Gabelli focuses on the application of the five year statute of limitations in Section 2462 of Title 28 to SEC and other government enforcement actions where a penalty is sought. The critical issue before the High Court is when the five year period begins.

The text of the statute provides that an action for the enforcement of any civil penalty “shall not be entertained unless commenced within five years from the date when the claim first accrued.” In the underlying case, the Second Circuit concluded that in a fraud case the time clock does not begin until the claim is, or reasonably could be, discovered by the SEC. The Seventh Circuit has also adopted this approach while the Fifth has rejected it.

The difficulty for the SEC is that Section 2462 does not specify that the commencement of the limitation period is tied to a discovery rule. This is problematic for the agency when arguing before the conservative Robert’s Court which tends to focus on the literal language of the statute. In view of this point the Commission is arguing that the Supreme “Court has repeatedly held that, unless Congress specifies a different rule, the limitations period in a suit for fraud does not begin to run until the plaintiff discovers, or in the exercise of reasonable diligence could have discovered, the facts underlying his claim.” The Commission refines this argument by specifying that it only applies if the claim is fraud. For all other claims the five year time period begins when the cause of action accrues. Success for the SEC thus turns on convincing the High Court to read the statute one way if the claim is based in fraud and another if it is not which no help from the text of the statute.

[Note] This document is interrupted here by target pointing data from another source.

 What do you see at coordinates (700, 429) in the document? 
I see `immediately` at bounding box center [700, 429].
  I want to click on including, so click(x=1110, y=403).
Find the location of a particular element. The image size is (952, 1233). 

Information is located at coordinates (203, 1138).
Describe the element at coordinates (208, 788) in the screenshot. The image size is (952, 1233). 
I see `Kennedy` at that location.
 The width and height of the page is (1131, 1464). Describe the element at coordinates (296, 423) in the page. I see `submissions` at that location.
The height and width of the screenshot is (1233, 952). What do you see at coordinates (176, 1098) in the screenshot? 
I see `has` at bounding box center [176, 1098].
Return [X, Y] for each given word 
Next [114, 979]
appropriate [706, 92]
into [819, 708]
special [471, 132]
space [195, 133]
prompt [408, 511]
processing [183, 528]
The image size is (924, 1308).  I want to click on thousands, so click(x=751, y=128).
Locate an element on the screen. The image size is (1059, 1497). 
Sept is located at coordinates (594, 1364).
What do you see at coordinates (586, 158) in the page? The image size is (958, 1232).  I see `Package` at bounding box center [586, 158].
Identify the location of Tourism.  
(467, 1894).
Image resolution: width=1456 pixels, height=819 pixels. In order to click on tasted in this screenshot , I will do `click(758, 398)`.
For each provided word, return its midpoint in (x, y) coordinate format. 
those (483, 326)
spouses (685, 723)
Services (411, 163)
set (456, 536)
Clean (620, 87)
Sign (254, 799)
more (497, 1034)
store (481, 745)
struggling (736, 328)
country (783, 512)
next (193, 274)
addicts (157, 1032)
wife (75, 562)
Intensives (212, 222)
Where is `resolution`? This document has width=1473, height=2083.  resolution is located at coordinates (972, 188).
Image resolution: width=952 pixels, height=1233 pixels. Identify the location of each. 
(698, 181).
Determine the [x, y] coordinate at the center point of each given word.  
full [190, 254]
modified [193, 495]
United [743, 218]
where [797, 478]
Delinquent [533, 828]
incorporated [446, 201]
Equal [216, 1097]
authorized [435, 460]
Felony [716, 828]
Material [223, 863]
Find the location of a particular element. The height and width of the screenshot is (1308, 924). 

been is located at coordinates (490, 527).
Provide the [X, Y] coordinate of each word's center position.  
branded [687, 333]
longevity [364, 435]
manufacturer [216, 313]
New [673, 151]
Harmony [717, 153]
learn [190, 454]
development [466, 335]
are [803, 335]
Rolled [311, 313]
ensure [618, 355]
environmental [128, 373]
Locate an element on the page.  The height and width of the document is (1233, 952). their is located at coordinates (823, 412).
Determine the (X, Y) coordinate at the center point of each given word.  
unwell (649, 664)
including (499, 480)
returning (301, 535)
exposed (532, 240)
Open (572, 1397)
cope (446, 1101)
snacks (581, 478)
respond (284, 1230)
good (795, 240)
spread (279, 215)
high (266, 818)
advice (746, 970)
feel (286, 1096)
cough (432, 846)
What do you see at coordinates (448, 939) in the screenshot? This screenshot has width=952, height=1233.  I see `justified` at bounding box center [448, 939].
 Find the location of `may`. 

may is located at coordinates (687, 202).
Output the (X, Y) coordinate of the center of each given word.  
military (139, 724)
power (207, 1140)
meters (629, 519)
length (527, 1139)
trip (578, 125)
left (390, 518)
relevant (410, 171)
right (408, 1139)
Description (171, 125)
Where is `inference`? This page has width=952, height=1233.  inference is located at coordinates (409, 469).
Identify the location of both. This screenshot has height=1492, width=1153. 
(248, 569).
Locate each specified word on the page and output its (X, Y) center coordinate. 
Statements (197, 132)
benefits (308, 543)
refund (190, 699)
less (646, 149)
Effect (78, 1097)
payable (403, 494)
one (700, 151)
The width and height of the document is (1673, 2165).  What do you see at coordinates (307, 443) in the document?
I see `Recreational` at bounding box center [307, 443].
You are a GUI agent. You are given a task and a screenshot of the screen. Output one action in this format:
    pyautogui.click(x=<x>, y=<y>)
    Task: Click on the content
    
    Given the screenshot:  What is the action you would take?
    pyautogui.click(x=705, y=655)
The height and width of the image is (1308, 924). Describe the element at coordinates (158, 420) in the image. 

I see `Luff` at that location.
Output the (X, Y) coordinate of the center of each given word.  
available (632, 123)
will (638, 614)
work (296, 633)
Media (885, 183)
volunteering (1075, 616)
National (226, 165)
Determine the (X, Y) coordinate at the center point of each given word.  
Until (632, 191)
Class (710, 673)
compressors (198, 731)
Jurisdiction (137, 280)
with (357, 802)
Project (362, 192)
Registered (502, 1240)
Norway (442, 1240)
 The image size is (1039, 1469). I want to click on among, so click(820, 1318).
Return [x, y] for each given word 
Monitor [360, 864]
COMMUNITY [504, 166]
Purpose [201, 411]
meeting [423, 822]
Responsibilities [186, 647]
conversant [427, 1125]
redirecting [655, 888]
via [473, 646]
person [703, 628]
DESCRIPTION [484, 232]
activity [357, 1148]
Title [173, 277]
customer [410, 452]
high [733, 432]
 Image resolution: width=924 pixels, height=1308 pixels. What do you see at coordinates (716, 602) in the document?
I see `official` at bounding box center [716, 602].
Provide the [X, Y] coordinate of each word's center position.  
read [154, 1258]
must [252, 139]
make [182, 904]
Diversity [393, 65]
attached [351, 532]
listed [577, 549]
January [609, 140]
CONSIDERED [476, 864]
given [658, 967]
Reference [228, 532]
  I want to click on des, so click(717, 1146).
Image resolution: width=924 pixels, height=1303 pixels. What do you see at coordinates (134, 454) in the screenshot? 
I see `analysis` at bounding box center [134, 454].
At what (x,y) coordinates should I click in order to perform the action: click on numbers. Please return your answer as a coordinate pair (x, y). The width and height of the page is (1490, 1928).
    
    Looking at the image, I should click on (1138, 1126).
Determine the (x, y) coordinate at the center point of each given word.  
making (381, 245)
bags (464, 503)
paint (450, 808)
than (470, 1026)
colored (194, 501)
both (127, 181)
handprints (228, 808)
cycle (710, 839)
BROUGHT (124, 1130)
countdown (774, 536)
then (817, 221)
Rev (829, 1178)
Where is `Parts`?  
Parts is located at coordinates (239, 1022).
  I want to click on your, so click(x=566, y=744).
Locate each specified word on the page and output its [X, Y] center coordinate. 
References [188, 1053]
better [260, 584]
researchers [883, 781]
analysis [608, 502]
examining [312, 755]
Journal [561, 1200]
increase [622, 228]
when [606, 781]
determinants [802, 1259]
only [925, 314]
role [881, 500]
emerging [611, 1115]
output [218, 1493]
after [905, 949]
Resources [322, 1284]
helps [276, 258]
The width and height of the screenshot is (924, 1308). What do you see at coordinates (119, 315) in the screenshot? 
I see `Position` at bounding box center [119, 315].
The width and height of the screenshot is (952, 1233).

Whether the SEC can prevail in Gabelli may have a significant impact on its enforcement program. Since the Remedies Act the Division has increasingly relied on civil penalties as the remedy of choice. Indeed, last year the SEC called on Congress to increase the ability of the agency to impose fines. If the Court declines the Commission’s invitation to read a discovery rule into Section 2462 it could delimit the remedies available to the agency in some enforcement actions. That in turn may impact the approach taken during investigations and when instituting enforcement actions. Thus while Nekekim may suggest that the Division will continue to at least in part focus on investment fund fraud actions, Gabelli could alter the overall approach of the Division.